まずはベルモートを捕らえ、魔物を街に手引きする。そしてそれを王子であるベルモートが囲っている魔物が手引きしたのだと、この件の責任は王子ベルモートにあるとすれば…………。
一つわからない事があるとすれば、今街で暴れているのは恐らくは高位の魔獣。それをどう手引きしたかなのだが、グランも現状この国の最高権力者に最も近しい所にいる人物だ。それなりに力のある魔族と繋がっていてもおかしくはない。
「いたぞ! 魔族の女だ、捕まえろ!」
と、そんな事を考えている間に衛兵に見つかった。フレアの推論通り彼らはフレアが今回の事件、この魔物襲来の黒幕であると考えているようだ。
国王が今回のこの件をどう思っているのか聞きたかったところだが、今捕まれば彼らの興奮の度合いから考えて殺されるかもしれない。この彼女を縛る首輪と腕輪が無ければ何も問題はなかったのだが、無い物ねだりはしていられない。
か弱い少女と鍛えられた衛兵達、争えば結果など言うまでもなくフレアの負けとなるだろう。
「ったく、手間をかけさせるな雑魚が」
______それが通常なら。
フレアはこの世界に来てからずっと戦い続けている。それも人間とは一線を画す魔物達とばかり。

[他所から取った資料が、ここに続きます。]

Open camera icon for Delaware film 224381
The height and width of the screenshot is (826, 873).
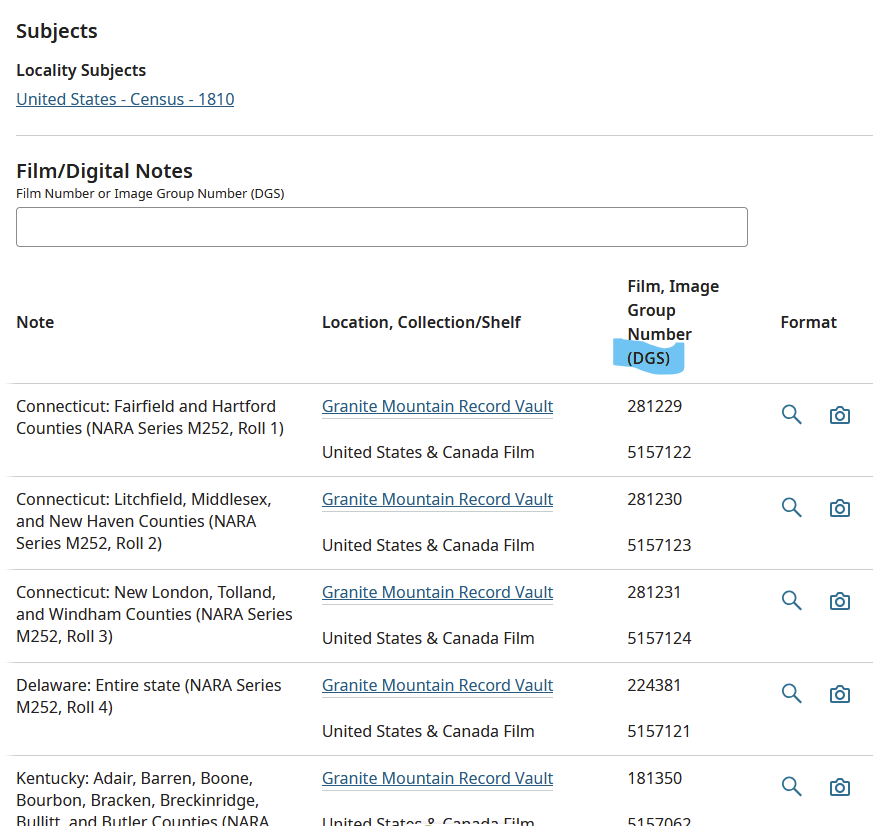point(840,694)
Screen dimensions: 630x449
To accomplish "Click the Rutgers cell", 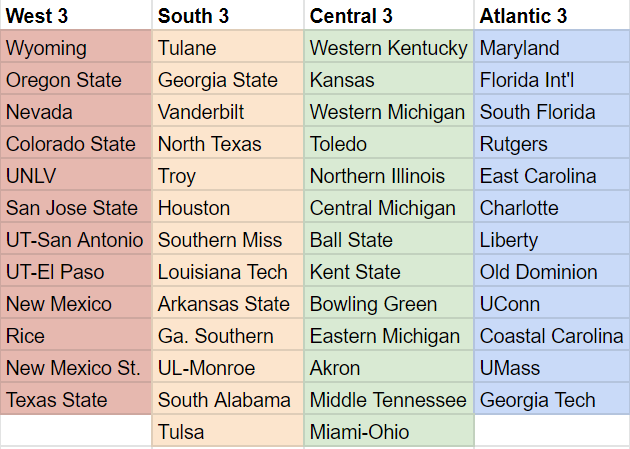I will tap(552, 143).
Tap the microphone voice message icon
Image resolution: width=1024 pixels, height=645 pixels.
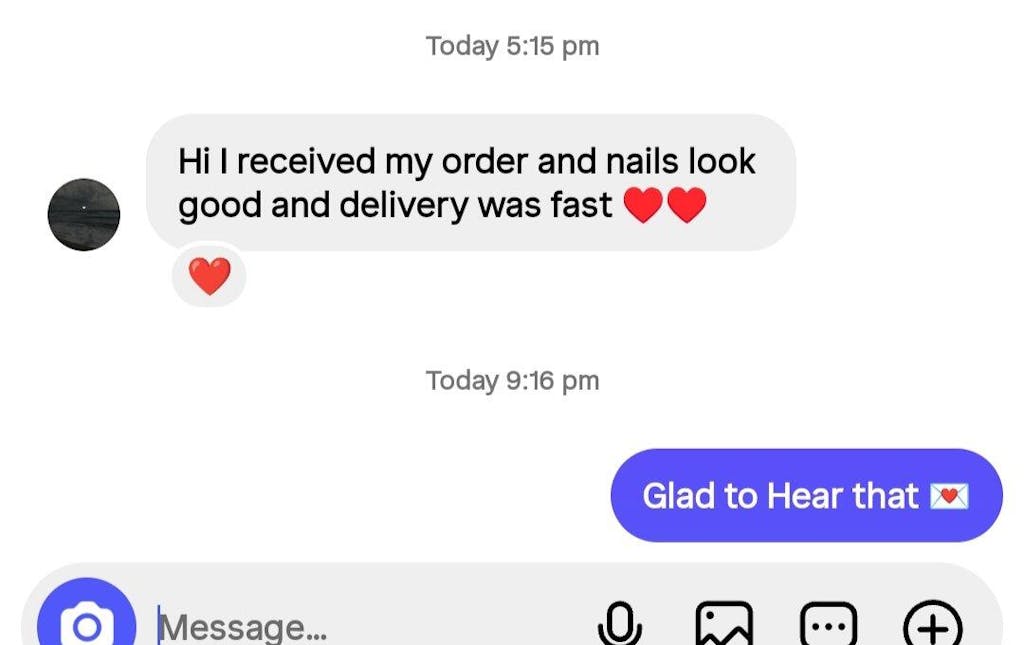(620, 623)
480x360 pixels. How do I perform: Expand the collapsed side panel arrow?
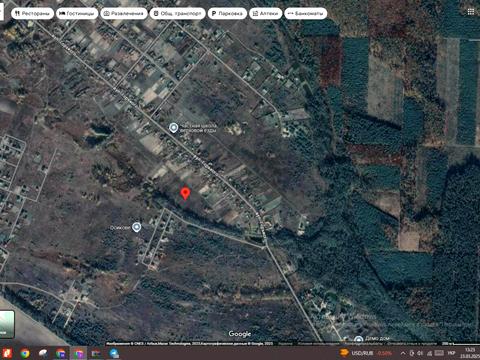(1, 13)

彼女はまだこの世界にやって来てまだ一年も経っていないが、それでもその短い時間は何よりも濃く、ただ毎日を平和に暮らしているこんな衛兵達と比べて戦いにおける経験値は遥かに多い。
彼女は持ち前の動体視力と頭脳で相手の動きを読み、素早い動きで翻弄して隙を突く。近くにあった銀の燭台を手に取り、さながら柄の短い三又槍を扱うかの如く衛兵達を殺さず意識を刈り取った。

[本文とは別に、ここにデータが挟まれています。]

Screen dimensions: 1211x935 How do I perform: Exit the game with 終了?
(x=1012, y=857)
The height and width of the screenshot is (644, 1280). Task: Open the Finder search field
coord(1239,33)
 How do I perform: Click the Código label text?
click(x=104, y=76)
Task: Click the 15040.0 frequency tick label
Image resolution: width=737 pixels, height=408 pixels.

しかし、力は人間の年頃の女の子。当然鍛え上げられた男達を一撃で倒す事など出来ず、何発も何発も攻撃を仕掛けて時間を掛けて倒した。
故にフレアは囲まれている。時間を掛けたが故に増援を許してしまったのだ。
(流石に……これはキツイな……)
体力も限界に近い彼女の前には五名の衛兵、まだ後一人は倒せるかもしれないが五人は無理だ。
そう思った所に衛兵達による槍の刺突。身を捻り寸での所で躱したが、槍の穂先は彼女のドレスを突き破り壁に縫い止める。もうこれ以上は逃げられない。

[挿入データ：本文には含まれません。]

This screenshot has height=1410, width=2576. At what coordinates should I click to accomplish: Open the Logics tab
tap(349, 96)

歯を食いしばり、ドレスを破ろうとしても女の力でそれは叶わず、次の第二撃を放とうとしている衛兵に気付き、刺し貫かれる恐怖に思わず目を閉じた______のだが、来るはずの熱を持った痛みはまだ訪れない。
彼女は目を閉じて十秒程の間、頭の代わりにやって来たのは何かが何かを殴るかのような鈍い音。
「さ、もう目を開けても大丈夫ですよ」
聞こえて来たのは少し前まで普通に聞いていたあの声。
フレアはそっと目を開ける。するとそこには床に倒れた衛兵達と、その中央に悠然と佇む武闘着を着込み手には鉄鋼付きのグローブを嵌めている一人の女性。
この城でのフレア付きのメイド、カトレアであった。